TASK INSTRUCTIONS – In the passage about the duel between Brandon and Petyr, what does it say Petyr left Lysa with?

Brandon wasn't going to gain Catelyn's hand in marriage by dueling Petyr, (no more than Petyr would). By agreeing to the fight, Brandon was being somewhat unchivalrous too, as it would be widely believed that Catelyn must have at least been accused of taking her pleasure with a very young boy, in her father's protection. To justify his 'defence' of his right to her hand, he legitimized Petyr's right to challenge for it.

He was a fool to do it, and maybe Petyr was a fool too, but he didn't die, and he got out of Hoster's Riverrun with the absolute trust and deep affection of both Tully girls, and probably Edmure also wishing he had done more for Petyr. He had in fact shat on all of them, damaging Catelyn's reputation, leaving Lysa with child, and Edmure without a friend around his own age. Although I'm missing something here too - there has to be a greater gain to Petyr in returning home at that time, one that would seem worth the blood he shed. I wonder when Petyr's father died? Gulltown did not rise for Jon Arryn at first, and Petyr made his early connexions with the traders there. But it is hardly likely that he would have had any influence in the course of the rebellion before he had turned fourteen or been a year in the area. Perhaps, though, being sent home as he was would give him the friendship of families in the Sisters with no love for the Starks or the Tullys. If so, his friends would not have cared much for Lord Arryn's marriage or his defiance.

[Word and element pointing lines]
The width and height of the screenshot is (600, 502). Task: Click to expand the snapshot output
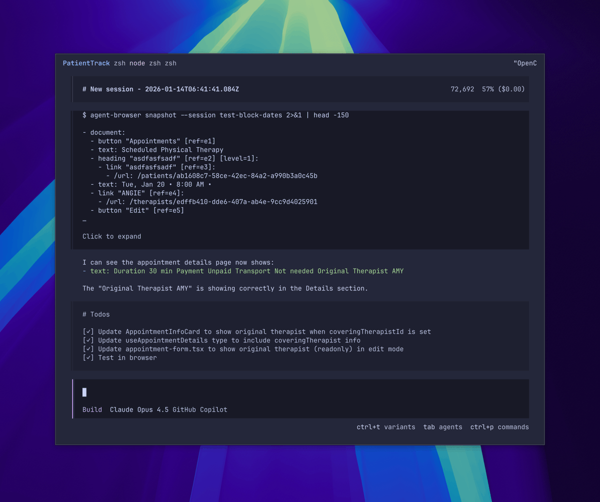click(x=112, y=237)
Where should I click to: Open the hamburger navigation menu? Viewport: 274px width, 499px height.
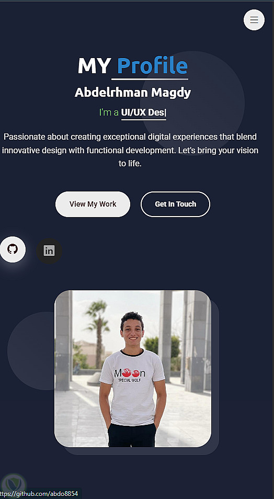click(x=254, y=20)
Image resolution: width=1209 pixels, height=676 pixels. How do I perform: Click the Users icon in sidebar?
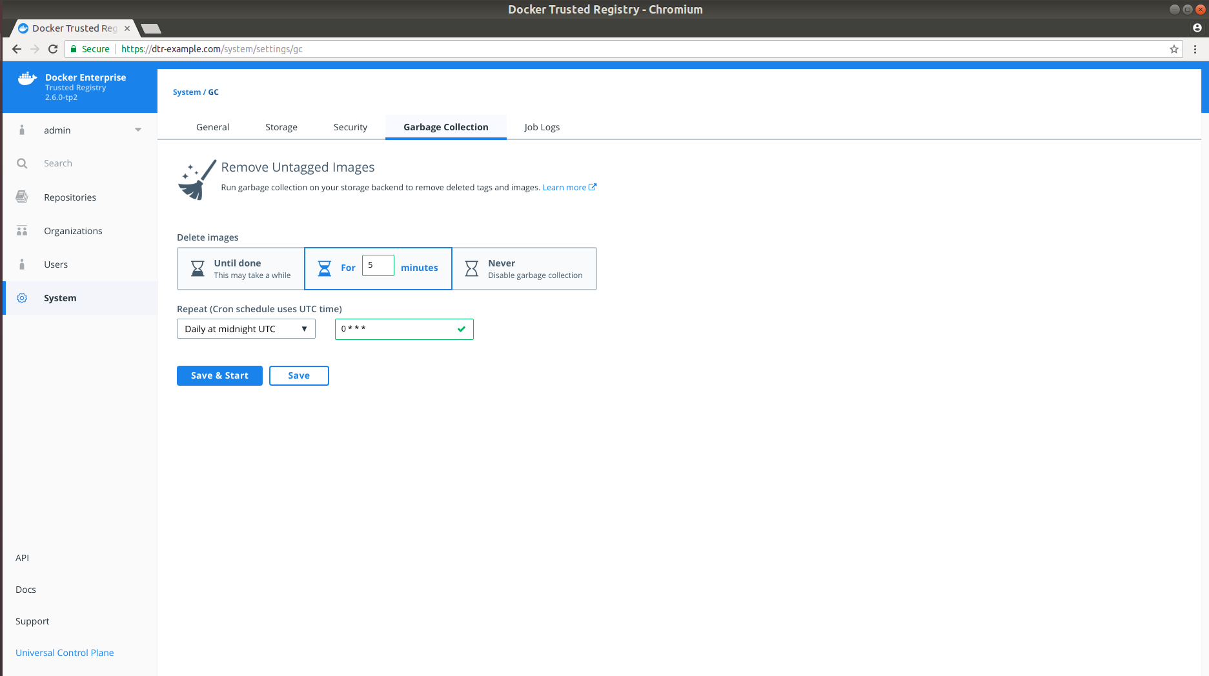22,264
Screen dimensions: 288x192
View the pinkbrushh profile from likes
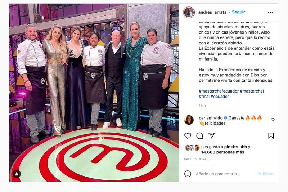(235, 147)
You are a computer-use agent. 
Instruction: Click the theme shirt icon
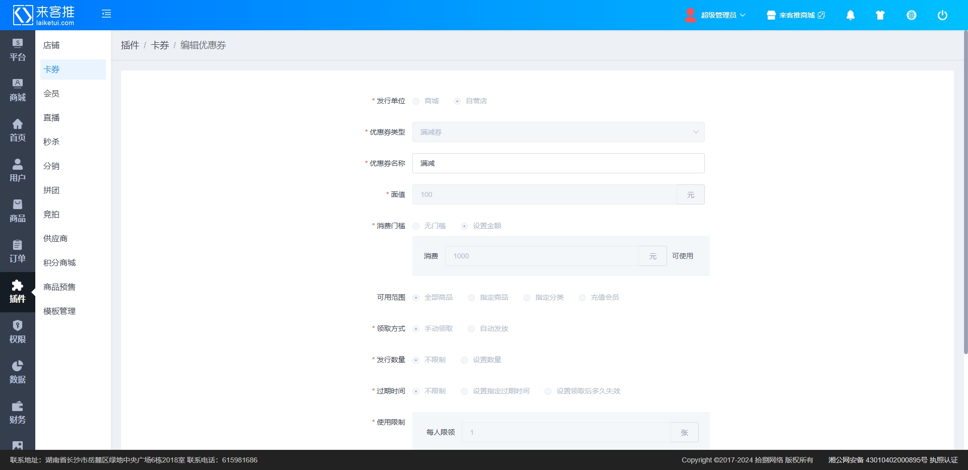click(880, 15)
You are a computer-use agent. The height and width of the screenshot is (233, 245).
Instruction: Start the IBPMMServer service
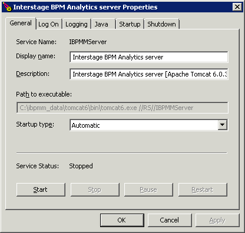pos(41,189)
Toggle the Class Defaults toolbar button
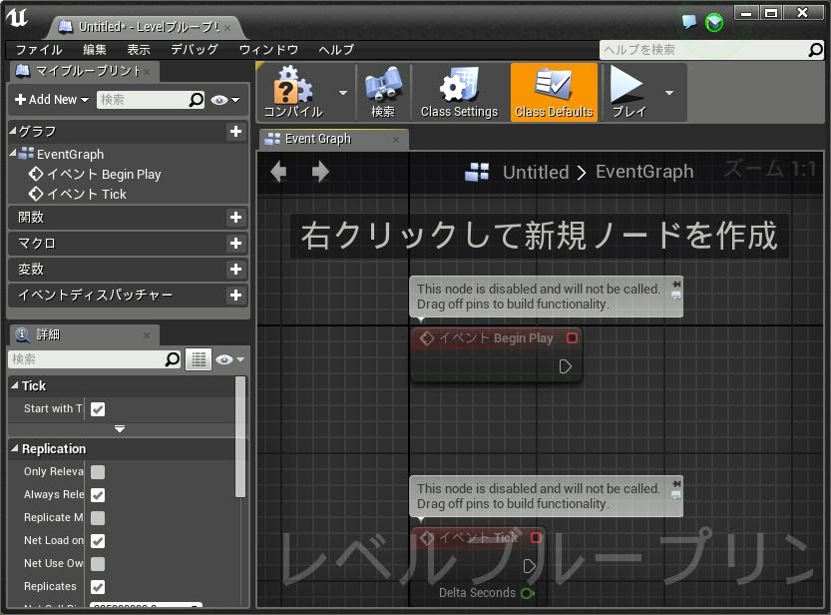Screen dimensions: 831x615 coord(554,92)
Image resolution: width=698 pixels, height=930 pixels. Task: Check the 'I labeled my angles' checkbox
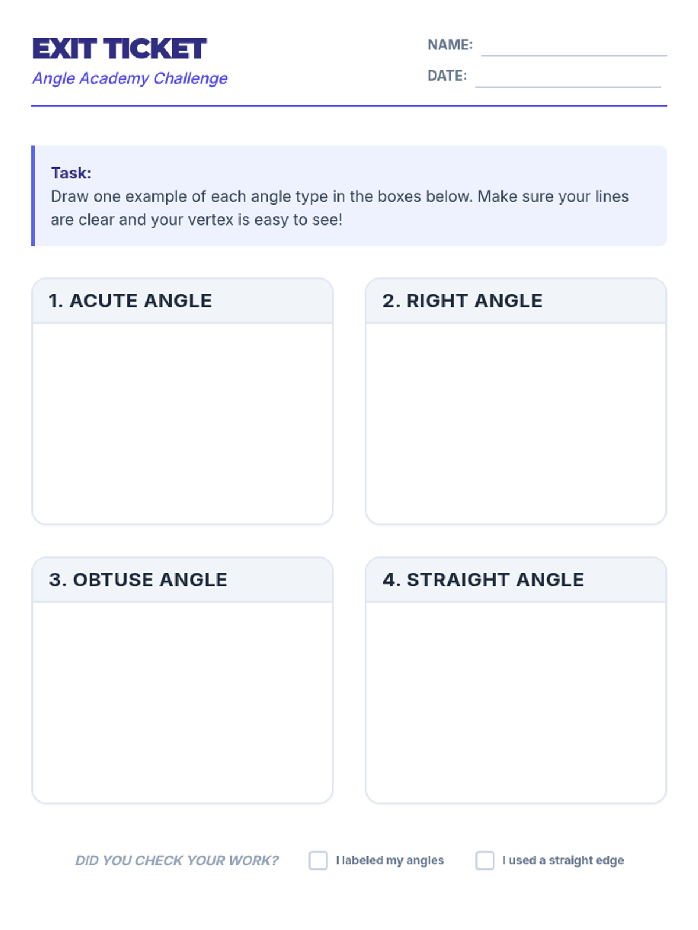318,860
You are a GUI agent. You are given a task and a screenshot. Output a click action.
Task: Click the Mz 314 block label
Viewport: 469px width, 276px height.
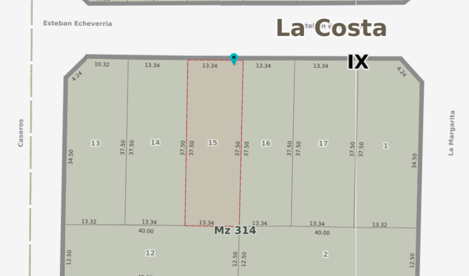[235, 231]
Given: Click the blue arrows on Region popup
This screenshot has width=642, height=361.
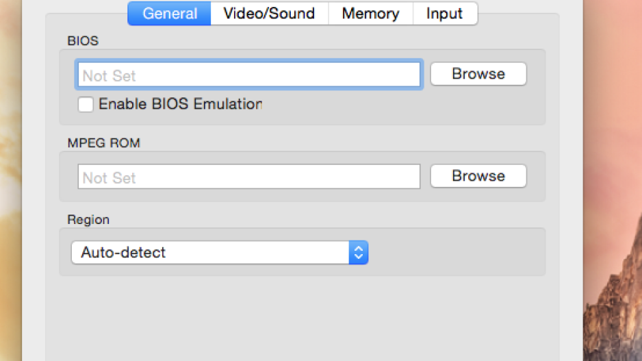Looking at the screenshot, I should pyautogui.click(x=359, y=252).
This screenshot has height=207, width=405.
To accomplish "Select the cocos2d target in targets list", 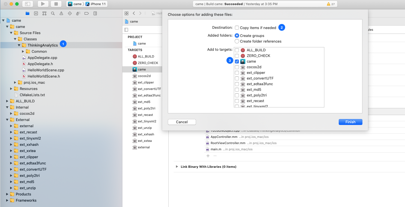I will pos(144,76).
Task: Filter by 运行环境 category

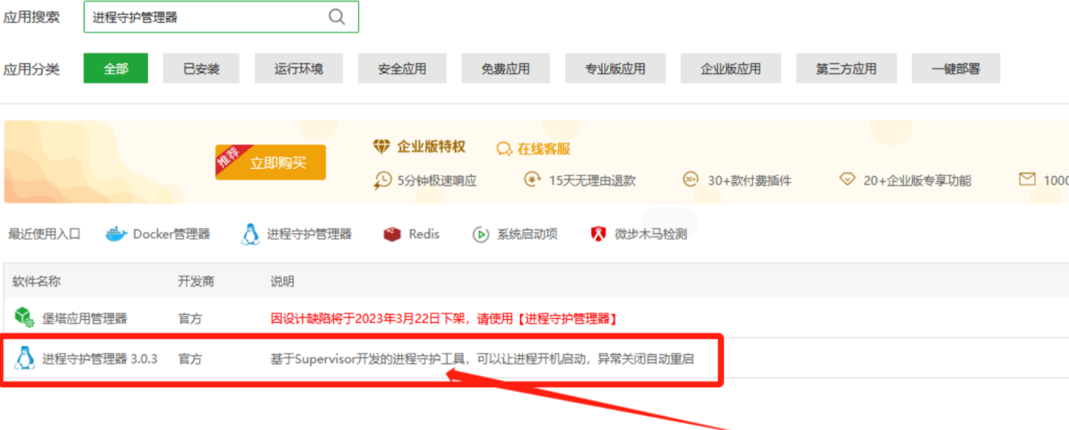Action: (x=298, y=69)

SOLUTION TO THIS TASK – He left Lysa with child.